Several transgender-focused organizations in San Francisco are reportedly facing significant funding uncertainty, leaving staff and communities anxious about their futures. It's a stressful situation for the people involved — and also a case study in why tying your organization's survival to government grants is a risky bet no matter who you are.
Let's be clear: nonprofits serve real people with real needs, and nobody should celebrate the prospect of vulnerable San Franciscans losing access to services they rely on. That's not the point here.
The point is structural. San Francisco has long operated under the assumption that the pipeline of federal, state, and local dollars flowing to community-based organizations would never slow down. City Hall has built an entire ecosystem of nonprofits that function as quasi-government service providers — funded almost entirely by taxpayer money, with little incentive to diversify revenue or build financial resilience.
This isn't unique to trans organizations. It's a citywide problem. When the political winds shift — at any level of government — organizations that are 80-90% dependent on public funding find themselves, as one advocate put it, "on pins and needles."
That's not empowerment. That's dependency.
A fiscally responsible city would encourage nonprofits to build diverse funding bases. It would create environments where private philanthropy, earned revenue, and community fundraising supplement — not merely decorate — government contracts.
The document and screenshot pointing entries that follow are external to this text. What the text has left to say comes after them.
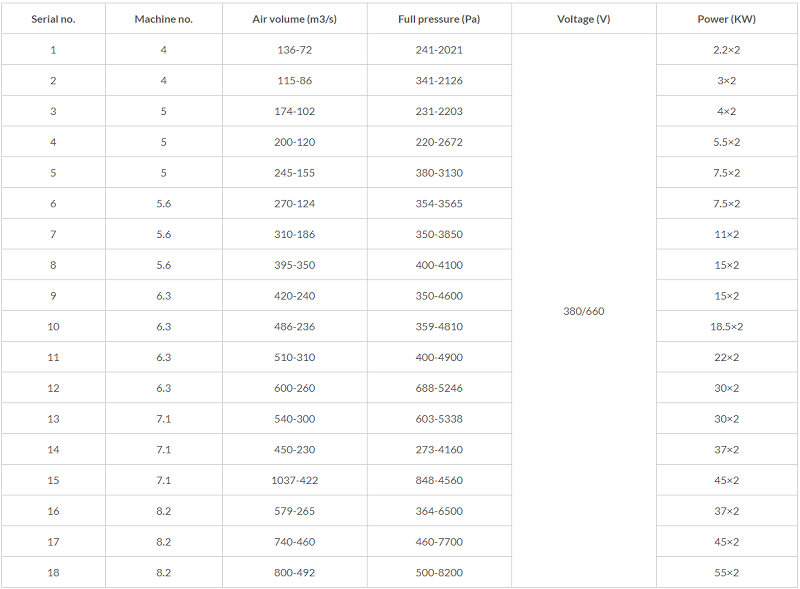The image size is (800, 589).
Task: Select the Power (KW) column header
Action: (x=727, y=19)

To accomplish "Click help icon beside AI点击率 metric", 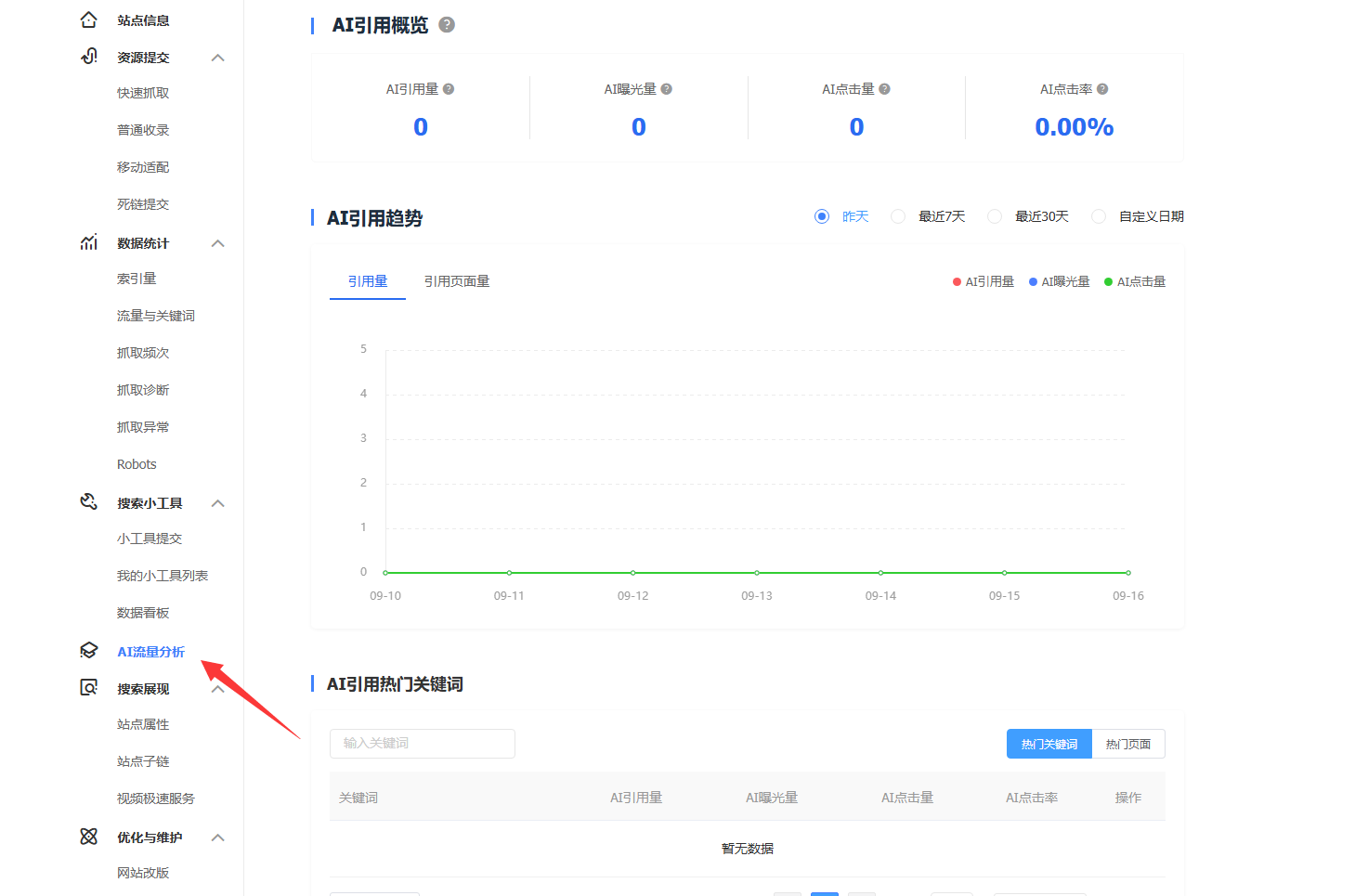I will coord(1102,89).
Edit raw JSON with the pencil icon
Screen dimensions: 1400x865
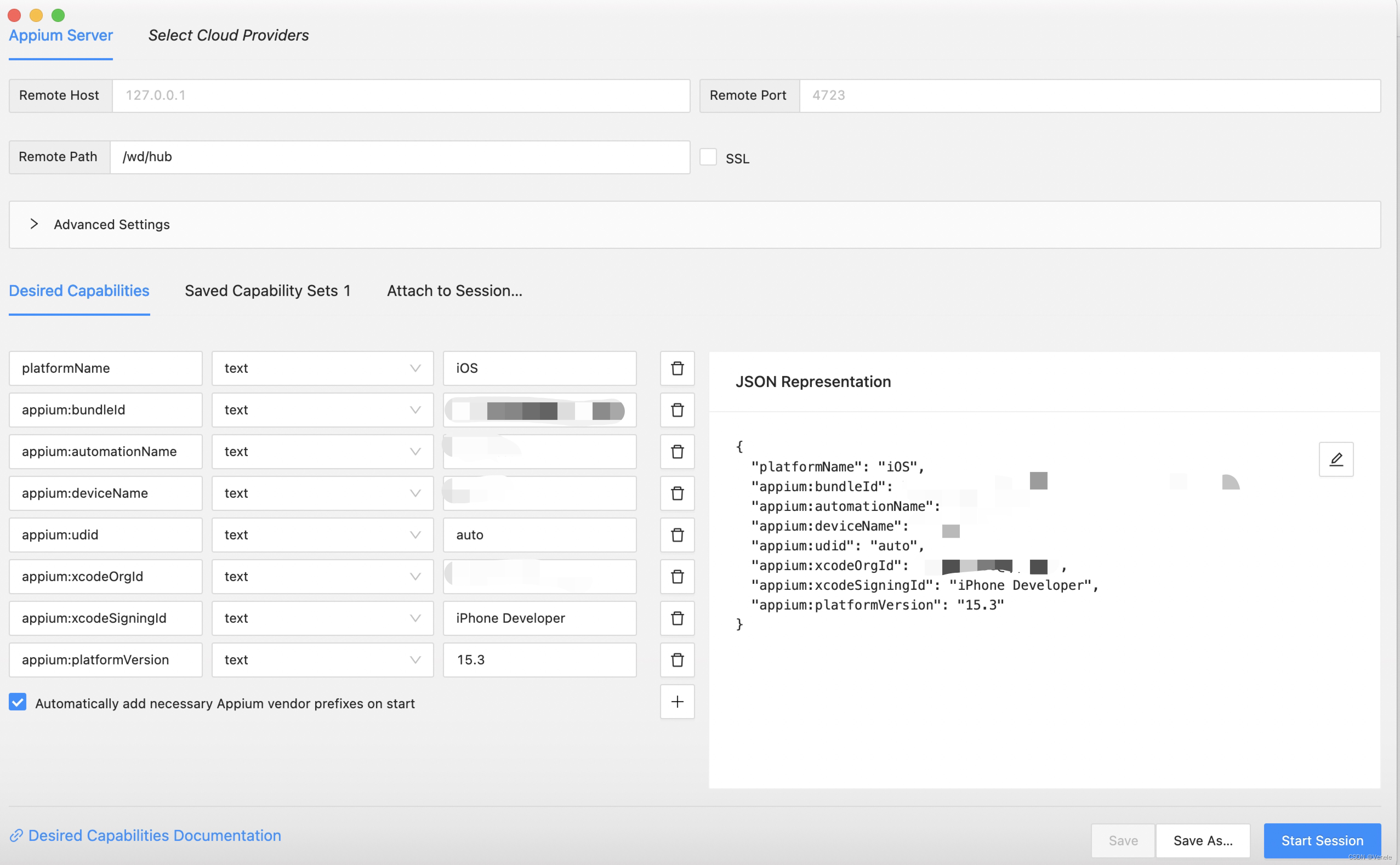point(1335,459)
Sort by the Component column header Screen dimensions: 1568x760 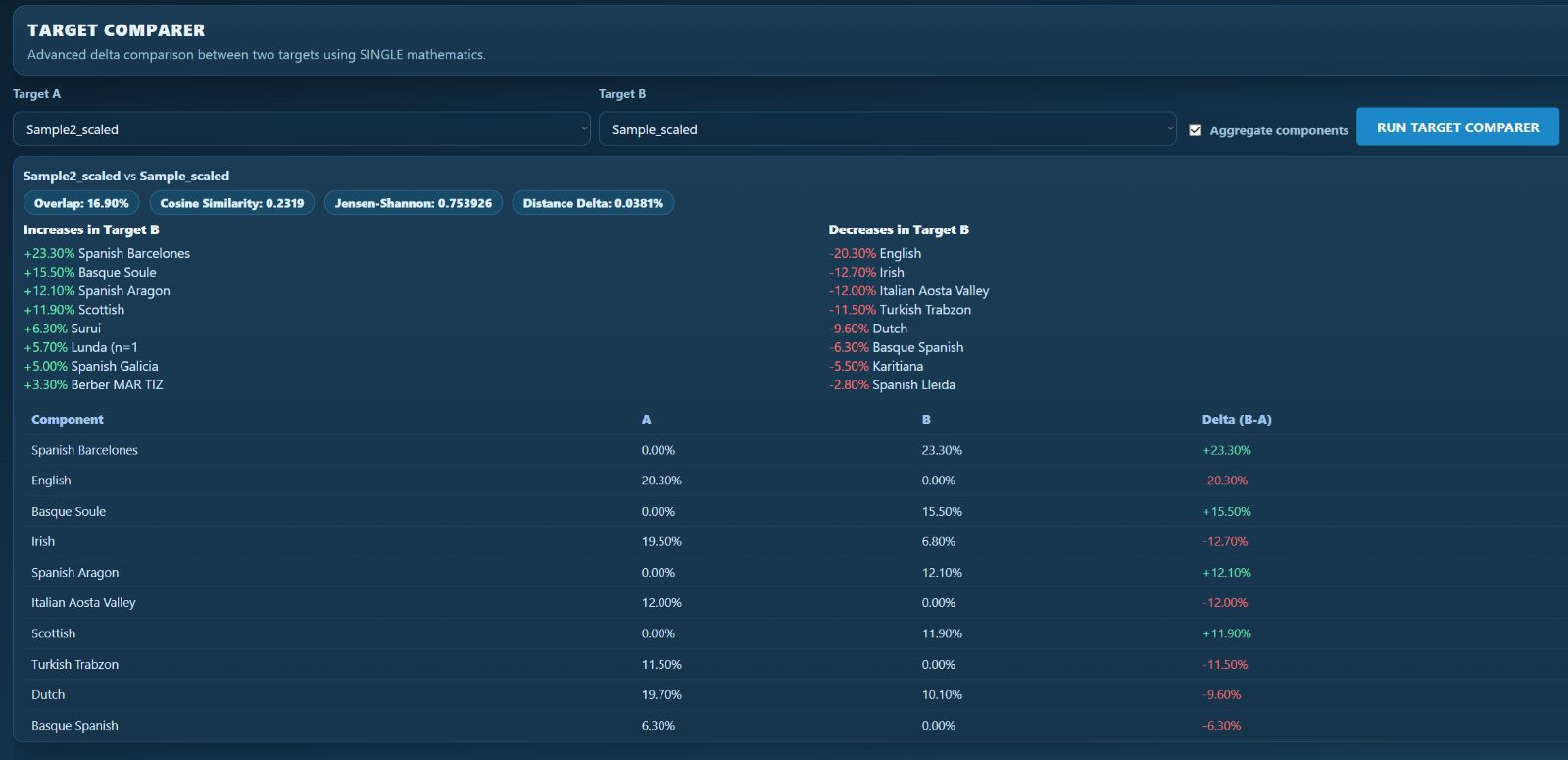tap(68, 420)
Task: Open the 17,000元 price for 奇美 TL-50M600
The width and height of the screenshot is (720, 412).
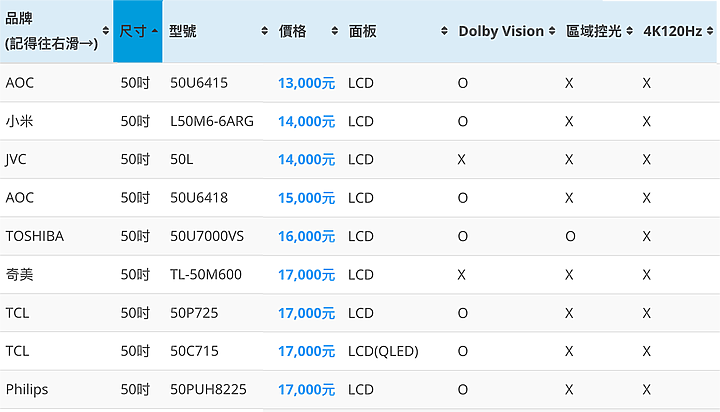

Instead, San Francisco has spent decades growing a nonprofit-industrial complex where survival means winning the next grant cycle, not building a sustainable organization.
We should want these communities to have durable support systems. But durable means not collapsing every time a budget line item gets questioned. The current model fails everyone: the organizations living grant-to-grant, the communities they serve, and the taxpayers funding a system designed for fragility rather than resilience.
Funding uncertainty is scary. But the real scandal is a city that never encouraged anything else.